About Naming Convention of CUDA Static Libraries

I am working on building a toolchain for CUDA. I just found that CUDA static libraries all come with a suffix _static.a. I am wondering if this is done deliberately and I have the following concern: if I remove all the shared libraries and specify -L/usr/local/cuda-12.3/lib64 -lcudart, will the linker successfully locate the libcudart_static.a under /usr/local/cuda-12.3/lib64? As far as I know, a linker does not have that functionality.

P.S. It is a practice of my company to link to static libraries.

no, -lcudart will not locate libcudart_static.a

The behavior here is similar to what you would expect from the gnu linker.

When using nvcc you can specify to link to the static cudart version via -static (which is default behavior, I believe.)

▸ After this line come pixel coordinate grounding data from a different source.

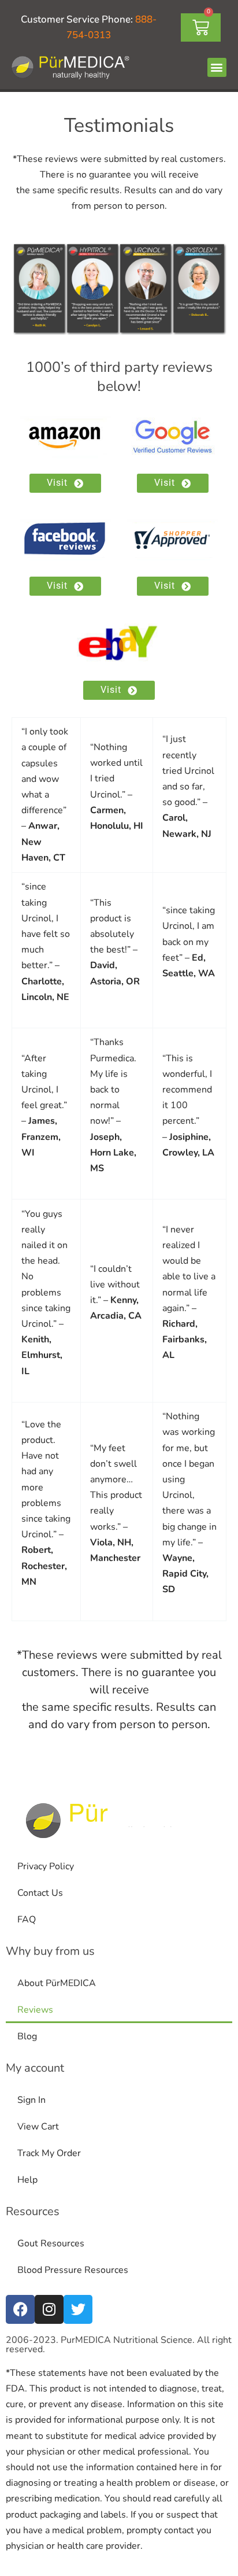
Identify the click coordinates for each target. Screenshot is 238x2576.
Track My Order (49, 2153)
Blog (27, 2036)
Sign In (31, 2100)
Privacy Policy (45, 1866)
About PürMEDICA (56, 1983)
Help (27, 2179)
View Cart (38, 2126)
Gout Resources (50, 2243)
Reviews (35, 2009)
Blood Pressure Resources (72, 2270)
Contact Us (40, 1893)
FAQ (26, 1919)
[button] (216, 67)
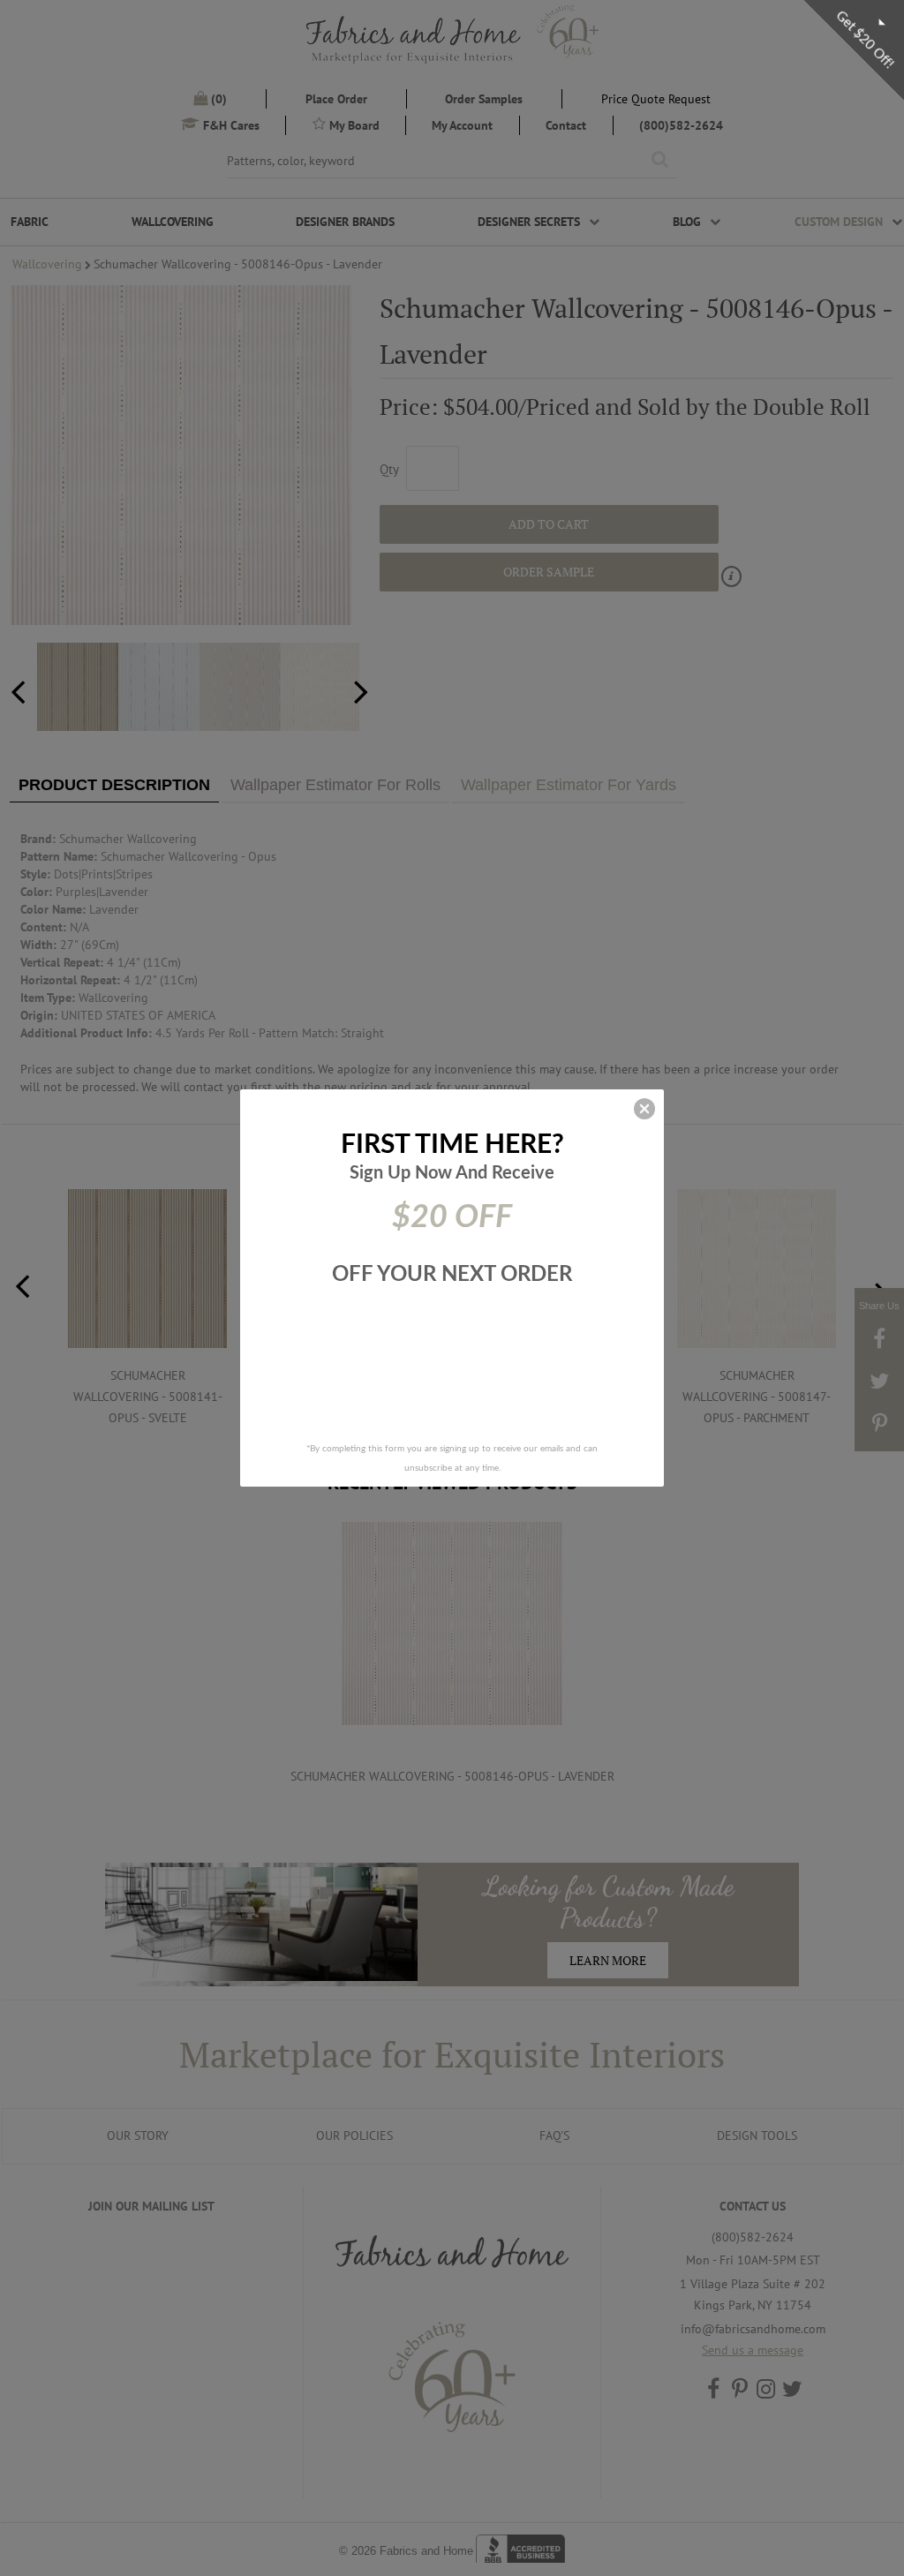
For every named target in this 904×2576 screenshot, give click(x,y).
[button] (644, 1108)
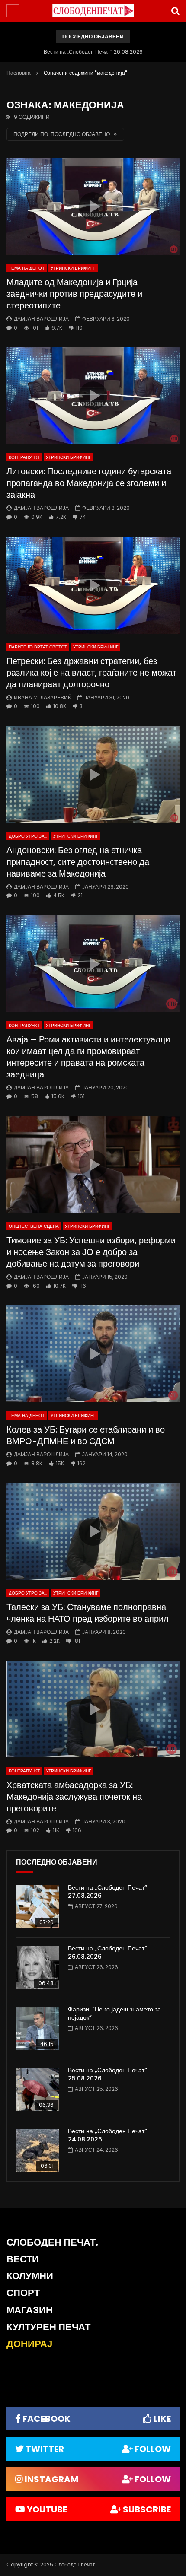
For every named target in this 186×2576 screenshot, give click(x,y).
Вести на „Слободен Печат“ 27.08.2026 (107, 1891)
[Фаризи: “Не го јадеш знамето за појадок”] (37, 2028)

With gnu linker specify -l<library_name> as you ordinarily would, e.g. -lcudart_static

I guess when I execute the following command: nvcc -dlink -o some_output all_input, the libcudart_static.a is already used. Or maybe not… It is only about device linking…

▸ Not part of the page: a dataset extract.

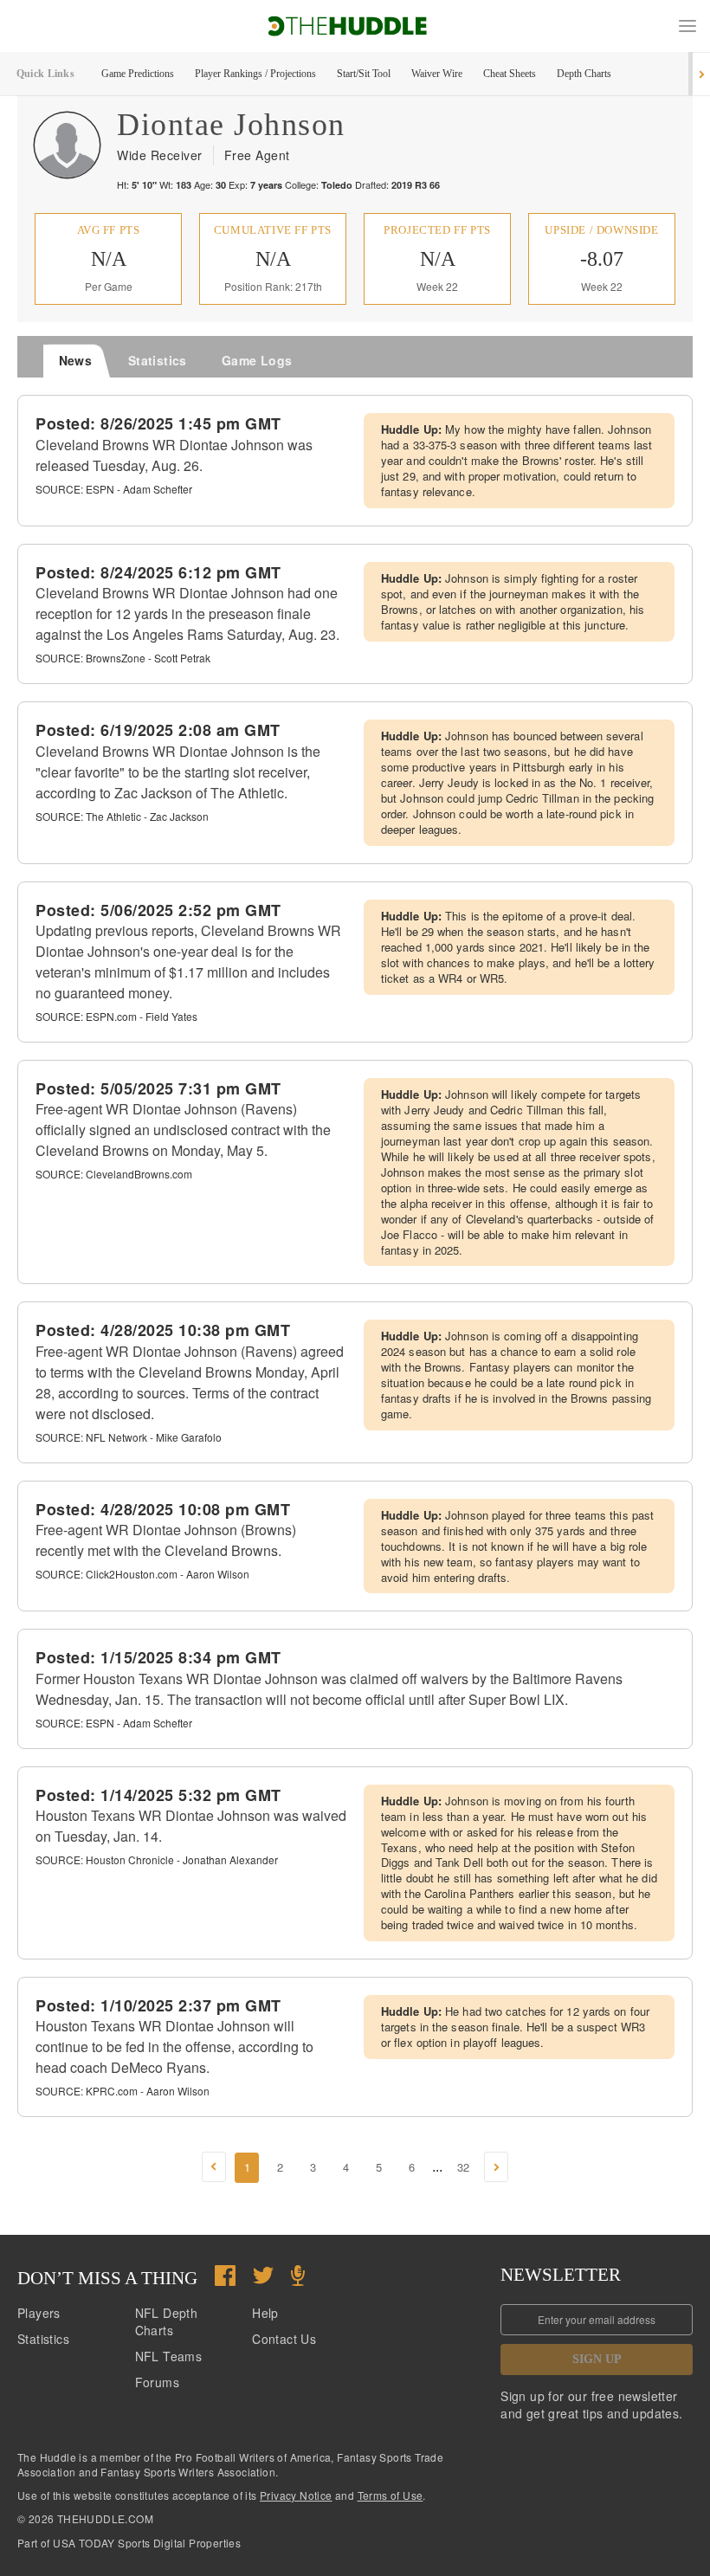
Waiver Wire (436, 74)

specifying -dlink is a different case than what I was discussing. It’s not obvious to me there is any device-linkable code in libcudart.so (the dynamic library) and anyway you cannot device-link across a shared object boundary. I wouldn’t normally expect it to be relevant to specify libcudart on a device-link step, but maybe someone will prove me wrong.

When I attempt to find device code in libcudart_static, I observe this:

# cuobjdump -sass /usr/local/cuda/lib64/libcudart_static.a

member /usr/local/cuda/lib64/libcudart_static.a:cudart_static.o:
cuobjdump info    : File '/usr/local/cuda/lib64/libcudart_static.a' does not contain device code

(CUDA 12.2)

so its not obvious to me that it would be relevant in a device-link step.